* Directions *
Retype the entries from the line containing "Where should I click to: Open the paper" to the line containing "click(605, 617)", both included, without changing any character.

* Provided records *
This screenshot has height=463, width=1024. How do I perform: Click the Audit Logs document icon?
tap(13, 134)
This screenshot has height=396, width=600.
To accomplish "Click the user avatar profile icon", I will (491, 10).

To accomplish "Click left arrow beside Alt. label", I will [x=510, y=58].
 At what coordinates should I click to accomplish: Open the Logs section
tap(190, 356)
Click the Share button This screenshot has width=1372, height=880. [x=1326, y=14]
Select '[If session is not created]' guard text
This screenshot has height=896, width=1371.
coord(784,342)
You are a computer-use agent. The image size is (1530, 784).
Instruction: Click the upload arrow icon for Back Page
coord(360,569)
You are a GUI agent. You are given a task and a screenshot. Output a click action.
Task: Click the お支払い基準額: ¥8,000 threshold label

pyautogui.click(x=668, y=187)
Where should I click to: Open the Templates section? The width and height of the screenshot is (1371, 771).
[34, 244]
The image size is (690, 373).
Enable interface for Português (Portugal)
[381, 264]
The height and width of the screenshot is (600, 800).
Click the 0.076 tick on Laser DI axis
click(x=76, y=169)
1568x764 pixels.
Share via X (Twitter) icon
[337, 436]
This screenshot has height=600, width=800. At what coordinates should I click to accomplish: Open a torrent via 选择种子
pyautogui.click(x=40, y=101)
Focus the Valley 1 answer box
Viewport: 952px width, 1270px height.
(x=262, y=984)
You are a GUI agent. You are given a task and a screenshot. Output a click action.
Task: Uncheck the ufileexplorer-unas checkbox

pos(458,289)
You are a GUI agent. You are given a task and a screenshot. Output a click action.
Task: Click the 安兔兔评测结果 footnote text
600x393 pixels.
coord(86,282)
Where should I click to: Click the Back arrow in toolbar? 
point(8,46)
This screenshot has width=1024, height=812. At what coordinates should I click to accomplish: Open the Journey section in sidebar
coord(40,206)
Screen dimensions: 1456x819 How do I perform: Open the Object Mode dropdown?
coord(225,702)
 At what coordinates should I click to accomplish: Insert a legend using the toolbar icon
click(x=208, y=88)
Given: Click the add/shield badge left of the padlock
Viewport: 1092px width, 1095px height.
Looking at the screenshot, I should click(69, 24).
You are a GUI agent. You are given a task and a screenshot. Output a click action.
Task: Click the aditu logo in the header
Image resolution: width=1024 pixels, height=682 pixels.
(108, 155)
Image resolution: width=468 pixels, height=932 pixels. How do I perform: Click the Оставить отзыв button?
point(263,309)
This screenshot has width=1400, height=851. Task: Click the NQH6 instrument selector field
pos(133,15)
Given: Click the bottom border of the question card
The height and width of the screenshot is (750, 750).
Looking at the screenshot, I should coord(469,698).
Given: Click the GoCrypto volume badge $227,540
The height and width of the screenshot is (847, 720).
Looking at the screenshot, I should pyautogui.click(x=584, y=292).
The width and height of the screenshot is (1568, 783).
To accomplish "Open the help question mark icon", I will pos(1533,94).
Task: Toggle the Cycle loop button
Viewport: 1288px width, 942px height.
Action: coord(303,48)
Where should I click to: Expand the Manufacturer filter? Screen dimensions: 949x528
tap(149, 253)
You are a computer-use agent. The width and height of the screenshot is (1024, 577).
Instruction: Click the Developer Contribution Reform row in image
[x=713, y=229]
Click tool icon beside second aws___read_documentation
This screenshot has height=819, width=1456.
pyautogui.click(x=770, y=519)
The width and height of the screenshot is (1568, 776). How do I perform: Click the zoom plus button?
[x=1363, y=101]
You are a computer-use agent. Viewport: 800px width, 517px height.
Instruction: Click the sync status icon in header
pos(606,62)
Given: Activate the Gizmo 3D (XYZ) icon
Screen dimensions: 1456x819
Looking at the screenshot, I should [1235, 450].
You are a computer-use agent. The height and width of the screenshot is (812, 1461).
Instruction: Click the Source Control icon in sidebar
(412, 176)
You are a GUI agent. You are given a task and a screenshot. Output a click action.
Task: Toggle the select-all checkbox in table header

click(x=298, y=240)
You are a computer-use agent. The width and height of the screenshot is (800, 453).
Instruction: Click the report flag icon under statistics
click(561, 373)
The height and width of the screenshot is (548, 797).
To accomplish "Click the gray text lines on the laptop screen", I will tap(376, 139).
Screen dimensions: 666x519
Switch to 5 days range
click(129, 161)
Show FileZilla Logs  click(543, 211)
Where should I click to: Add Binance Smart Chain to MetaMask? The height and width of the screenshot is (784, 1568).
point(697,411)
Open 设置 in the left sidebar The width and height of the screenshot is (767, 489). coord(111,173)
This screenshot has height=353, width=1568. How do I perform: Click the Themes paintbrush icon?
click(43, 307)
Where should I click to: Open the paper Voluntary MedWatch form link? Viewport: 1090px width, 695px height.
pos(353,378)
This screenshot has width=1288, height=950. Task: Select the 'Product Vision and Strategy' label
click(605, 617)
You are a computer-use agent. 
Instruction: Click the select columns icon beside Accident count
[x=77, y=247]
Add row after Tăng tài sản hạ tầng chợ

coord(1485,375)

* Answer to the exercise *
Where should I click to: Open the paper Voluntary MedWatch form link? Viewport: 1090px width, 695px height.
pos(353,378)
This screenshot has width=1288, height=950. Task: Select the 'Product Vision and Strategy' label
click(605, 617)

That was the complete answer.